[DATA SHOWN start]

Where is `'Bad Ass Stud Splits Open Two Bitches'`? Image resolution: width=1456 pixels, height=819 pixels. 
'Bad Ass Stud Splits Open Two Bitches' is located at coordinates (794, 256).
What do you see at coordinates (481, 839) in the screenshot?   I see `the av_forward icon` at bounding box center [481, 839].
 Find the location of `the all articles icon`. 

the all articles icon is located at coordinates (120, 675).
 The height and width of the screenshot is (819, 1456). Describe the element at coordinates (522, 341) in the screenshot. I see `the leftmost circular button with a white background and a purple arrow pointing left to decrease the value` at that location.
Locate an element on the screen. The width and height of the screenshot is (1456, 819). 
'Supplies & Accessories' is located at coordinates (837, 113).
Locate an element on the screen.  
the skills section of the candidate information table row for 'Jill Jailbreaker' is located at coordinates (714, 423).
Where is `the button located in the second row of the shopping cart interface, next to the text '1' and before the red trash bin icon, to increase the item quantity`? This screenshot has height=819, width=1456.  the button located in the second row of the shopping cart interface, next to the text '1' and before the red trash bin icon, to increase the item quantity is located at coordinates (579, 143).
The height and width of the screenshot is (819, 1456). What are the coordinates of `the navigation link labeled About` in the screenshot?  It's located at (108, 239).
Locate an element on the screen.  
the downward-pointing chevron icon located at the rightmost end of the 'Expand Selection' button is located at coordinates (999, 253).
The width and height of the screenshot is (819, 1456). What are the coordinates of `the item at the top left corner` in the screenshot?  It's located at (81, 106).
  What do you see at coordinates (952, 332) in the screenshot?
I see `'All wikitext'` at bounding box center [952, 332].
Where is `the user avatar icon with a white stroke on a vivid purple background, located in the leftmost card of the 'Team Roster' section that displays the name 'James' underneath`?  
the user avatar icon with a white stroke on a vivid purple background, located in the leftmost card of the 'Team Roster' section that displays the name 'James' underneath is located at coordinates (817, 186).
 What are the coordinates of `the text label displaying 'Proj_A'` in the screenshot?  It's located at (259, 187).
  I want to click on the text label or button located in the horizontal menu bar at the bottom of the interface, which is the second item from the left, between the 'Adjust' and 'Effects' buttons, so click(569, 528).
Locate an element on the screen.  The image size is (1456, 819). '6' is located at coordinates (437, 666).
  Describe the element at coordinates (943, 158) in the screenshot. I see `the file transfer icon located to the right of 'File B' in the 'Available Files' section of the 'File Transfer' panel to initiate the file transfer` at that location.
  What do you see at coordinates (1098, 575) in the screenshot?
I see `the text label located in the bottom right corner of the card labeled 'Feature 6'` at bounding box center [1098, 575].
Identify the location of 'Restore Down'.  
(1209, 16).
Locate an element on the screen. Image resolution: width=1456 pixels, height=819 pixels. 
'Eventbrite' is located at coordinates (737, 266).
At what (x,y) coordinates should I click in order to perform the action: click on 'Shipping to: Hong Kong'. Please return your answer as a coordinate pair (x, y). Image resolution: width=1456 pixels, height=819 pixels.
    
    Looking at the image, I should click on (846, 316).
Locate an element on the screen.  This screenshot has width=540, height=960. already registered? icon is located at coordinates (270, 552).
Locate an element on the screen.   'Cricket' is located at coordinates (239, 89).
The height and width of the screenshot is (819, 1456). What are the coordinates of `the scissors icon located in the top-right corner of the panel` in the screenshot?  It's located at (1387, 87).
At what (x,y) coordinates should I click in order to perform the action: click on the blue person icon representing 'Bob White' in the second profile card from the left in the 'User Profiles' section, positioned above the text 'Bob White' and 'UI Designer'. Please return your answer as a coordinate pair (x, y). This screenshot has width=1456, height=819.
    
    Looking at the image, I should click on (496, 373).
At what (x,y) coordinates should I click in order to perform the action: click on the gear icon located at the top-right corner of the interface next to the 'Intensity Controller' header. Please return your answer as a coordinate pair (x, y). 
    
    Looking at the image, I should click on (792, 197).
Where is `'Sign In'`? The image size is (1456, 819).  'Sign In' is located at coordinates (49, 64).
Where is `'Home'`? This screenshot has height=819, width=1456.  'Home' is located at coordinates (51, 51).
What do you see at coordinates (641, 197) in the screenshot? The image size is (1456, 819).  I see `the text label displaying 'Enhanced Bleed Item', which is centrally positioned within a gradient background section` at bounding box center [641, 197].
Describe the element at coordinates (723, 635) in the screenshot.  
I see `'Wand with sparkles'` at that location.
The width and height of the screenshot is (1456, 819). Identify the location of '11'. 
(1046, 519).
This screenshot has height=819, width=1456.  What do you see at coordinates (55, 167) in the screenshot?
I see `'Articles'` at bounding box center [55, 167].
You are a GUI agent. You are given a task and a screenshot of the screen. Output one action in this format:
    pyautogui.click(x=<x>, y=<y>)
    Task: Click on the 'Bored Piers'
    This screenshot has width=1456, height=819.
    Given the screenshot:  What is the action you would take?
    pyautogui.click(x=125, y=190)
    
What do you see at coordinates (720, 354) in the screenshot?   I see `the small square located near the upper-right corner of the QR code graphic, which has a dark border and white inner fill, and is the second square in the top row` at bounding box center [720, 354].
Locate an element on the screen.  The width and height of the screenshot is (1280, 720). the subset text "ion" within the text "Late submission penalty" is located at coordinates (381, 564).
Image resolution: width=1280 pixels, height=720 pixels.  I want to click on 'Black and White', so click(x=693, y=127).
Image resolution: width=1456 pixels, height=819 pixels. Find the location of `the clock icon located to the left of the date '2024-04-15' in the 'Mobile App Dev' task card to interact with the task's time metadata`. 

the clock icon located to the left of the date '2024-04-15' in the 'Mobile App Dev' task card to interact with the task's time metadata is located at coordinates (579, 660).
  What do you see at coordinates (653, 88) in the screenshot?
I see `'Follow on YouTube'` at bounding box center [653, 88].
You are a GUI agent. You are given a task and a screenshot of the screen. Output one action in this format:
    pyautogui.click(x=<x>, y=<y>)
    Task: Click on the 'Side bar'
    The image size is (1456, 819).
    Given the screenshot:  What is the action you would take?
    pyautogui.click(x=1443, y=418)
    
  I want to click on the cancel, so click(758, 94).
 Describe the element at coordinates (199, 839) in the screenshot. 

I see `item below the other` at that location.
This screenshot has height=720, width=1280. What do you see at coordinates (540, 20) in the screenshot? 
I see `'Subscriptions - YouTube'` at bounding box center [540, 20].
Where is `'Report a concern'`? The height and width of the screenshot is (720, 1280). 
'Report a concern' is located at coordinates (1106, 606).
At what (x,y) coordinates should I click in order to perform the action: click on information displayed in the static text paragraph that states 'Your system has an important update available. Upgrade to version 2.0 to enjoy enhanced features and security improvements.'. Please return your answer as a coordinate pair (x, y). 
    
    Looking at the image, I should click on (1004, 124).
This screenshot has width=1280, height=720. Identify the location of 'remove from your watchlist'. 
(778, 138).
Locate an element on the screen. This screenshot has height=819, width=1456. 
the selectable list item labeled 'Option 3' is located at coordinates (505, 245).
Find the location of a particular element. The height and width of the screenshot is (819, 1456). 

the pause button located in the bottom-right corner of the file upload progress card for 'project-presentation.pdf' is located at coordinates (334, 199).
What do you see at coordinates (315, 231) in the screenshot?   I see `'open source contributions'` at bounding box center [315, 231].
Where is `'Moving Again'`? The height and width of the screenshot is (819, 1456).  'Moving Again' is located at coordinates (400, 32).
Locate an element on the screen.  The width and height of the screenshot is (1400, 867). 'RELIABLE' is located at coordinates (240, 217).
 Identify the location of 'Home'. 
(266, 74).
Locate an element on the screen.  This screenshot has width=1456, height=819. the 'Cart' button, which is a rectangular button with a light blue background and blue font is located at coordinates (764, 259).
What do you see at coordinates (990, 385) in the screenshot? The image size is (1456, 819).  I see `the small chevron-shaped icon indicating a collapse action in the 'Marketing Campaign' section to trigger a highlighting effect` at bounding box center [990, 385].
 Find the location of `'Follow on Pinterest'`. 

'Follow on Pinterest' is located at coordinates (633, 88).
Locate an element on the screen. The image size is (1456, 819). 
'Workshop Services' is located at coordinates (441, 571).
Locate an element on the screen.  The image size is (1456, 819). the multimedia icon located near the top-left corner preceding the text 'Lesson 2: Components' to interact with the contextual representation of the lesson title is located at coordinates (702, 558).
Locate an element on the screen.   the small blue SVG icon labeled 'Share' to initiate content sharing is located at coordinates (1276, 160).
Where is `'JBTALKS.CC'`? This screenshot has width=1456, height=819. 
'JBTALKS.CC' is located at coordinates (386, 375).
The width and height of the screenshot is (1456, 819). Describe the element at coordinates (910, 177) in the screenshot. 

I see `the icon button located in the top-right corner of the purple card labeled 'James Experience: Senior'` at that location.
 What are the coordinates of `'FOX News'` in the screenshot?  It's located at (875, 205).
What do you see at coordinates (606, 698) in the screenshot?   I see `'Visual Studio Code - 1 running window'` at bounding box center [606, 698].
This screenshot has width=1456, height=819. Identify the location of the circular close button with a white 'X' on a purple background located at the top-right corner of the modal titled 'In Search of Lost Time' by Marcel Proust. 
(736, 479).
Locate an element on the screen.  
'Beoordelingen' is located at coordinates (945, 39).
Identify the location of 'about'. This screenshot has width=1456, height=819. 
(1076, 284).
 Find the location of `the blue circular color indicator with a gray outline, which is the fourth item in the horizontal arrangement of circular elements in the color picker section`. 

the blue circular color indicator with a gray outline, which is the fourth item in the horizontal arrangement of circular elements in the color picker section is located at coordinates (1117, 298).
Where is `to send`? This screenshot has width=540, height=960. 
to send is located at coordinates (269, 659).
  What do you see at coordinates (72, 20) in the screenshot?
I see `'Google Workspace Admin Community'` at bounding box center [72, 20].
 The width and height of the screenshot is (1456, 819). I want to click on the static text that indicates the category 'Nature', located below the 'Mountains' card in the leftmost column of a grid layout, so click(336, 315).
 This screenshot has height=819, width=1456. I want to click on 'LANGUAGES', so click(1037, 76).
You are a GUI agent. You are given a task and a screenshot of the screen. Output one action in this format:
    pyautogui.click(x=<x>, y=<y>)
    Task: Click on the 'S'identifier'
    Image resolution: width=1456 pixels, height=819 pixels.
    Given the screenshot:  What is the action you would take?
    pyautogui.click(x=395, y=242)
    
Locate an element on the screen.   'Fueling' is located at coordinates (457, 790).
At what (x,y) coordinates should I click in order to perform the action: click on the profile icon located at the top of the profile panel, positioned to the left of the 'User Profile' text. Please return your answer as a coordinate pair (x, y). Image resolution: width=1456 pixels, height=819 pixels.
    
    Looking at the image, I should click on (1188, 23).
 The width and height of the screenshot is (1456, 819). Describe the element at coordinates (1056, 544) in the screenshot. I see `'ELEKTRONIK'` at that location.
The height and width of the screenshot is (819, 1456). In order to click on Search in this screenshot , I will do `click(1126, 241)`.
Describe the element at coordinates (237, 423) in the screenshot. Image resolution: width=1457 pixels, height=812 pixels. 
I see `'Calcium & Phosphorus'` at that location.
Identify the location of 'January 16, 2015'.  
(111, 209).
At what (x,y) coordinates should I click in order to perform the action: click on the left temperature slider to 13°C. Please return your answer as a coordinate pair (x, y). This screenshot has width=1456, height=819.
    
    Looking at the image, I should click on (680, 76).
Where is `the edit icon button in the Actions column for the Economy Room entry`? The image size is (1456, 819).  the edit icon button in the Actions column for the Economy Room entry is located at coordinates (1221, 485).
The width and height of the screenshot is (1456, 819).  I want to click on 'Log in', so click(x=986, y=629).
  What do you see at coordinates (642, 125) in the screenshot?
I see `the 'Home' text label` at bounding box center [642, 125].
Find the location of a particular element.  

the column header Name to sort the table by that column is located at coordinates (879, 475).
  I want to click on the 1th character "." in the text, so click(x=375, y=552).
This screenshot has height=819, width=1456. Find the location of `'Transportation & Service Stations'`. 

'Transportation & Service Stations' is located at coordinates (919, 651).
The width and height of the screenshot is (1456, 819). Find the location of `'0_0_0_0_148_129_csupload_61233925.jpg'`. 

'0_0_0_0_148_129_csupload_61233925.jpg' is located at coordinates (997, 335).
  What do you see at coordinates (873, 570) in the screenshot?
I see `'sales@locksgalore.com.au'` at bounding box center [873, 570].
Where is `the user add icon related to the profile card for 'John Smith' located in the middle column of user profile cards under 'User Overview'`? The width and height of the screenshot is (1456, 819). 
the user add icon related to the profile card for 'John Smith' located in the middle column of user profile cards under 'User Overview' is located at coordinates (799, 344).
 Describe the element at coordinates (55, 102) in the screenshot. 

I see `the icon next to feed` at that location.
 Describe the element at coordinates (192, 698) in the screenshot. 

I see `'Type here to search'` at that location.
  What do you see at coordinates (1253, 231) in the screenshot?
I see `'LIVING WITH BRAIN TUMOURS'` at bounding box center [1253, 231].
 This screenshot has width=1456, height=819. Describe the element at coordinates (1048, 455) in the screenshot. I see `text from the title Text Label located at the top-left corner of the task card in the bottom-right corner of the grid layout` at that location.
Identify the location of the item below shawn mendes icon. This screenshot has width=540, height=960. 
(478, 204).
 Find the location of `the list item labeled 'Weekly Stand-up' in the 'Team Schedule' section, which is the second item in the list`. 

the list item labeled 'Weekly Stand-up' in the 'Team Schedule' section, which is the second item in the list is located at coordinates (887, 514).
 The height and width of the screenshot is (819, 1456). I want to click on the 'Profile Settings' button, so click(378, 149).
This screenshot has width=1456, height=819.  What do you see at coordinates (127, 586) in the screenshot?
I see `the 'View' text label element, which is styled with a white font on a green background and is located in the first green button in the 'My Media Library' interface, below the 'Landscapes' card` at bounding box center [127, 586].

[DATA SHOWN end]

Convert the lines of the records into a JSON list of strings, beginning at the line that contains "click on 'Shipping" and stopping after the line that contains "(1046, 519).". Give one string per line and leave out blank lines.

→ OUTPUT FOR THIS TASK
[
  "At what (x,y) coordinates should I click in order to perform the action: click on 'Shipping to: Hong Kong'. Please return your answer as a coordinate pair (x, y). Image resolution: width=1456 pixels, height=819 pixels.",
  "    Looking at the image, I should click on (846, 316).",
  "Locate an element on the screen.  This screenshot has width=540, height=960. already registered? icon is located at coordinates (270, 552).",
  "Locate an element on the screen.   'Cricket' is located at coordinates (239, 89).",
  "The height and width of the screenshot is (819, 1456). What are the coordinates of `the scissors icon located in the top-right corner of the panel` in the screenshot?  It's located at (1387, 87).",
  "At what (x,y) coordinates should I click in order to perform the action: click on the blue person icon representing 'Bob White' in the second profile card from the left in the 'User Profiles' section, positioned above the text 'Bob White' and 'UI Designer'. Please return your answer as a coordinate pair (x, y). This screenshot has width=1456, height=819.",
  "    Looking at the image, I should click on (496, 373).",
  "At what (x,y) coordinates should I click in order to perform the action: click on the gear icon located at the top-right corner of the interface next to the 'Intensity Controller' header. Please return your answer as a coordinate pair (x, y). ",
  "    Looking at the image, I should click on (792, 197).",
  "Where is `'Sign In'`? The image size is (1456, 819).  'Sign In' is located at coordinates (49, 64).",
  "Where is `'Home'`? This screenshot has height=819, width=1456.  'Home' is located at coordinates (51, 51).",
  "What do you see at coordinates (641, 197) in the screenshot? The image size is (1456, 819).  I see `the text label displaying 'Enhanced Bleed Item', which is centrally positioned within a gradient background section` at bounding box center [641, 197].",
  "Describe the element at coordinates (723, 635) in the screenshot.  ",
  "I see `'Wand with sparkles'` at that location.",
  "The width and height of the screenshot is (1456, 819). Identify the location of '11'. ",
  "(1046, 519)."
]